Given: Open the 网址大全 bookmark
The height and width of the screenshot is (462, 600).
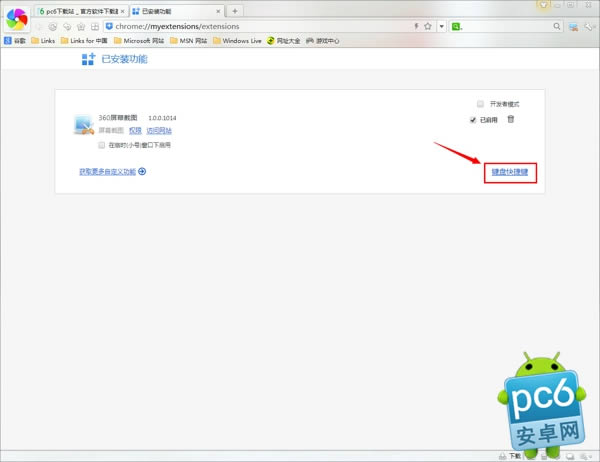Looking at the screenshot, I should pyautogui.click(x=285, y=41).
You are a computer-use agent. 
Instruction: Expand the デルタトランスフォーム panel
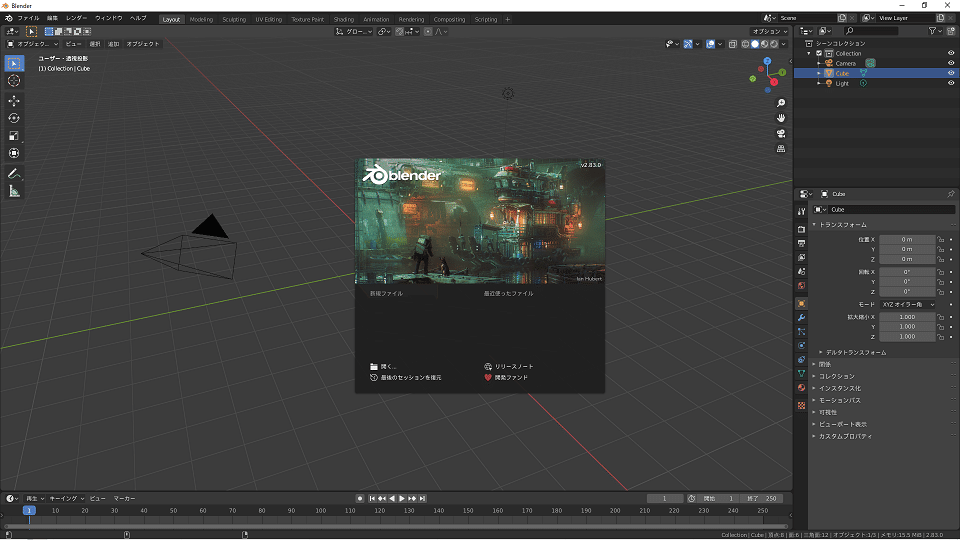coord(855,352)
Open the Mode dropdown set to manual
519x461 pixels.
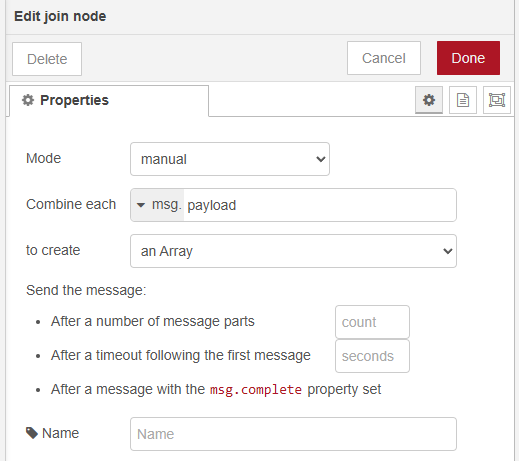tap(230, 159)
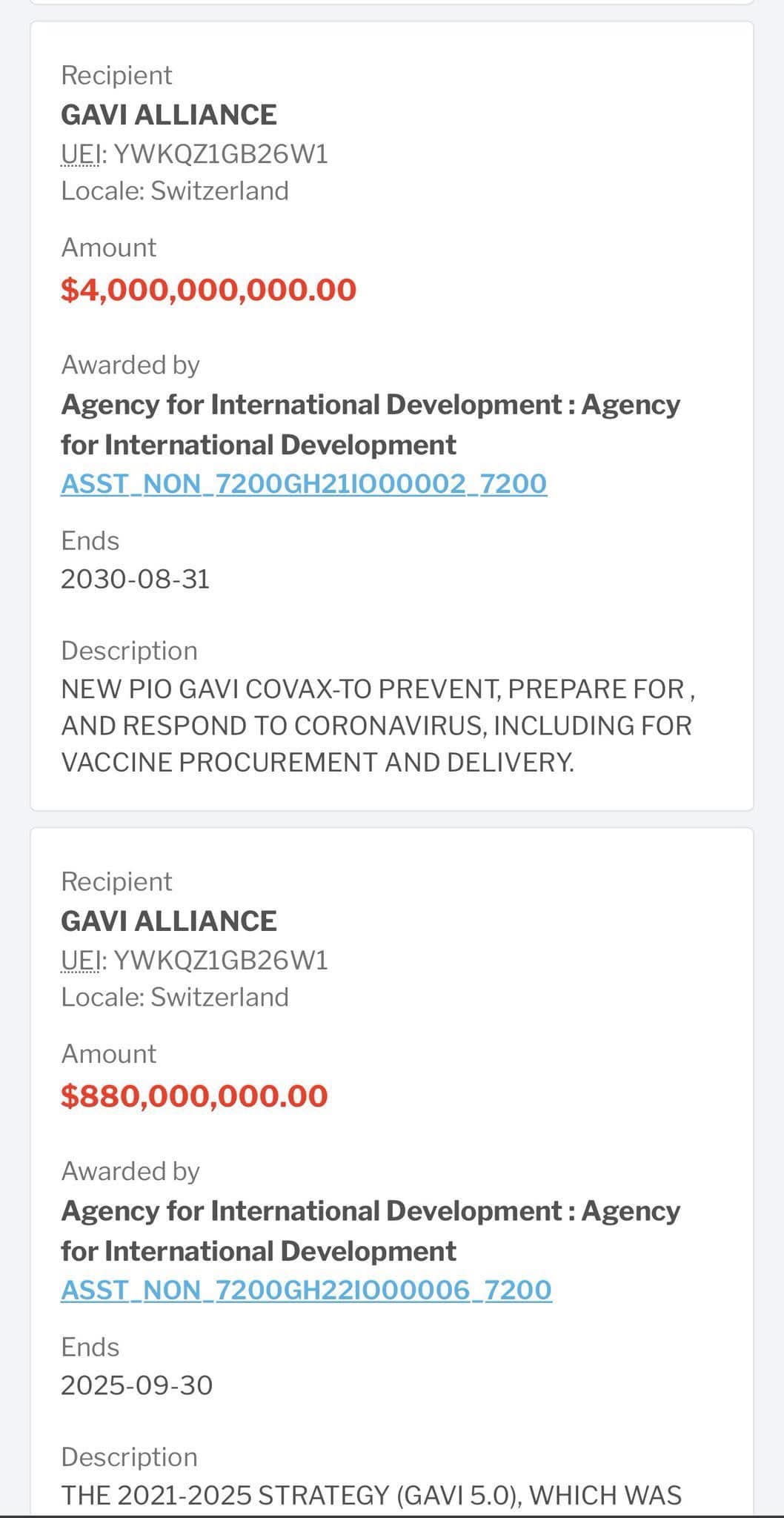This screenshot has height=1518, width=784.
Task: Click the $4,000,000,000.00 amount
Action: (x=208, y=289)
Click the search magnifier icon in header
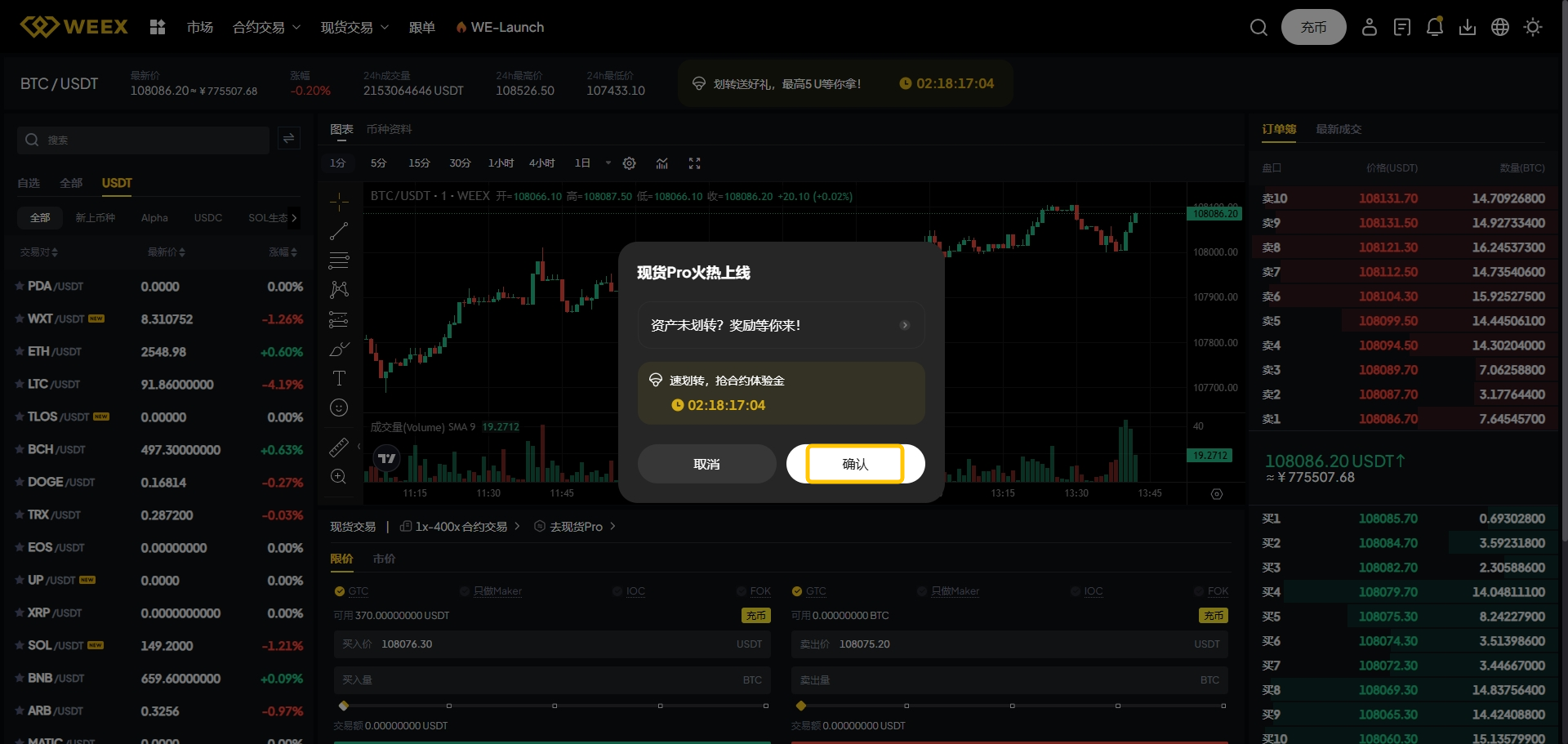Screen dimensions: 1568x744 (x=1258, y=28)
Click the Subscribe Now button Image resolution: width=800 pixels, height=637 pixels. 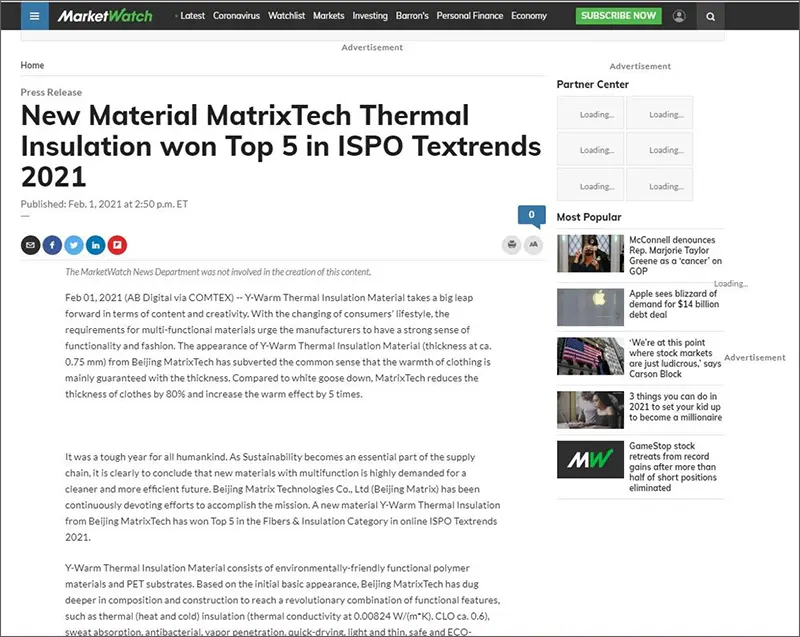(x=618, y=16)
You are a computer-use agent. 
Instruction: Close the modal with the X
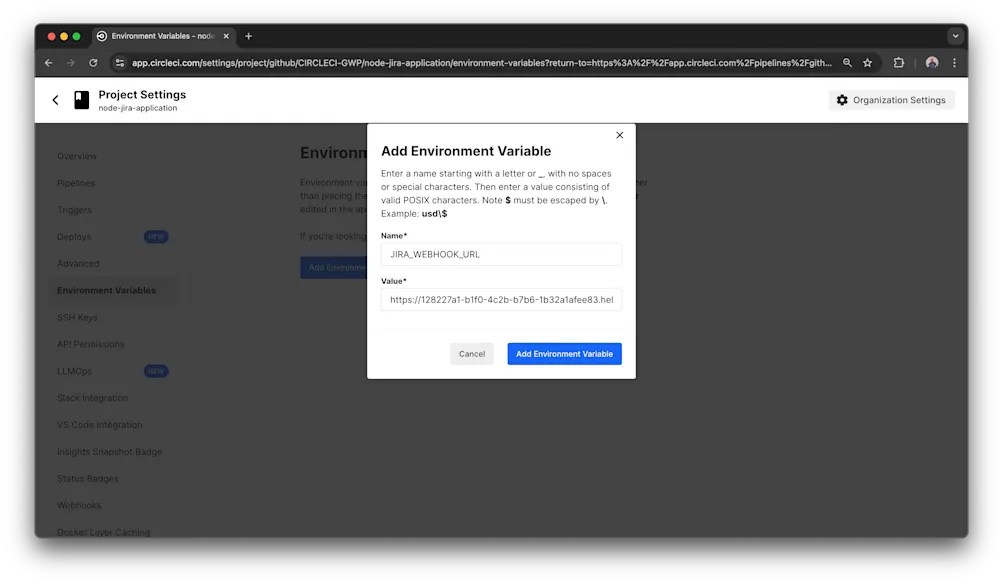click(619, 134)
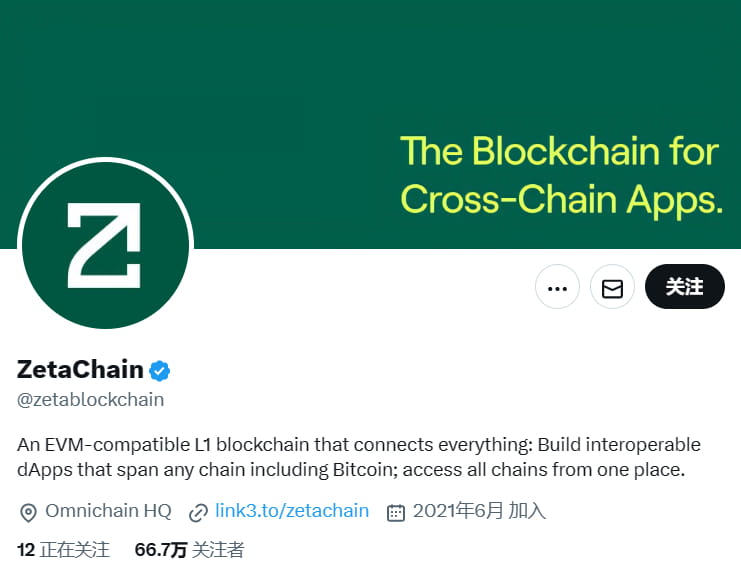741x566 pixels.
Task: Open the link3.to/zetachain link
Action: click(x=292, y=511)
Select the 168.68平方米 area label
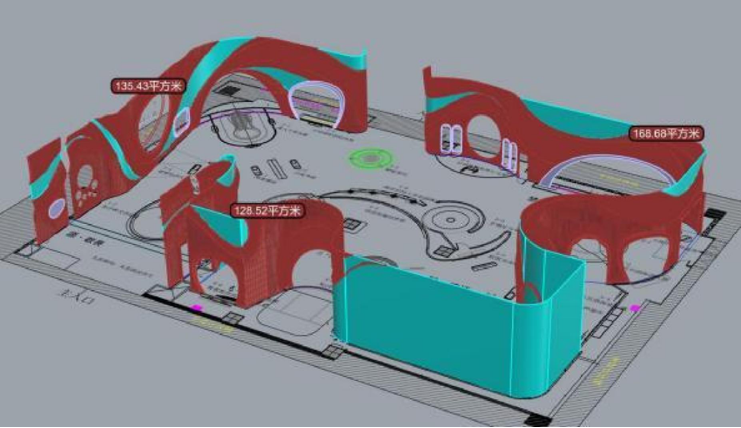 coord(666,134)
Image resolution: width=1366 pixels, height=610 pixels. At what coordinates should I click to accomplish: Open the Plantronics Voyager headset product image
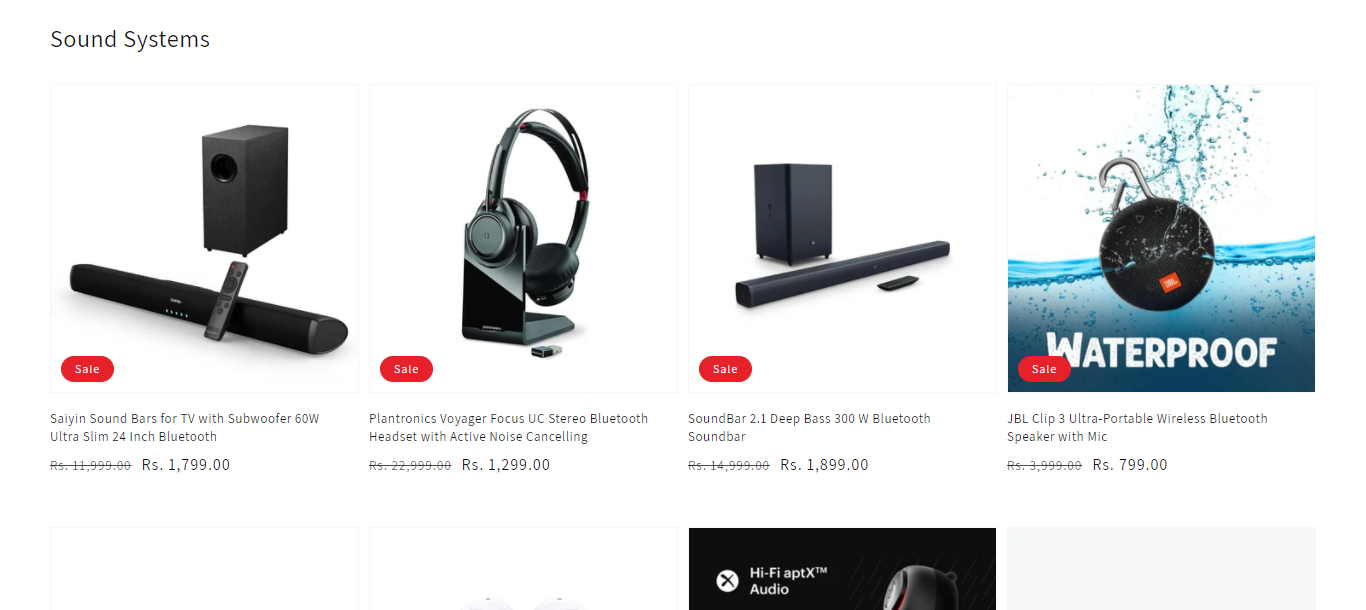coord(523,238)
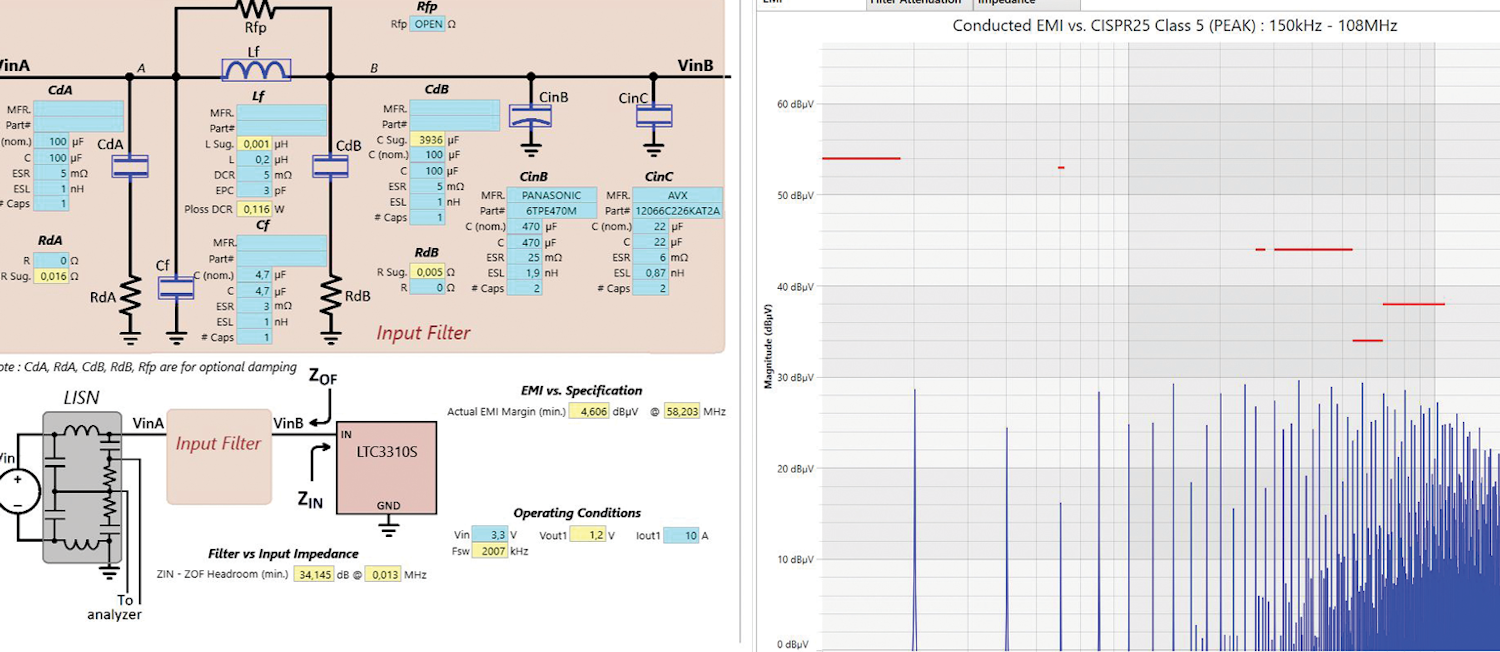
Task: Click the Input Filter block in diagram
Action: coord(219,455)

> _Aim of the task_: Reproduce the material above exactly, but only from the line with "Select the 168.68平方米 area label" through its last line, leaving pictures out.

> _Answer box_:
Select the 168.68平方米 area label
 coord(666,134)
Image resolution: width=1366 pixels, height=610 pixels. At what coordinates should I click to accomplish: Open the Plantronics Voyager headset product image
coord(523,238)
Task: Click the Input Filter block in diagram
Action: coord(219,455)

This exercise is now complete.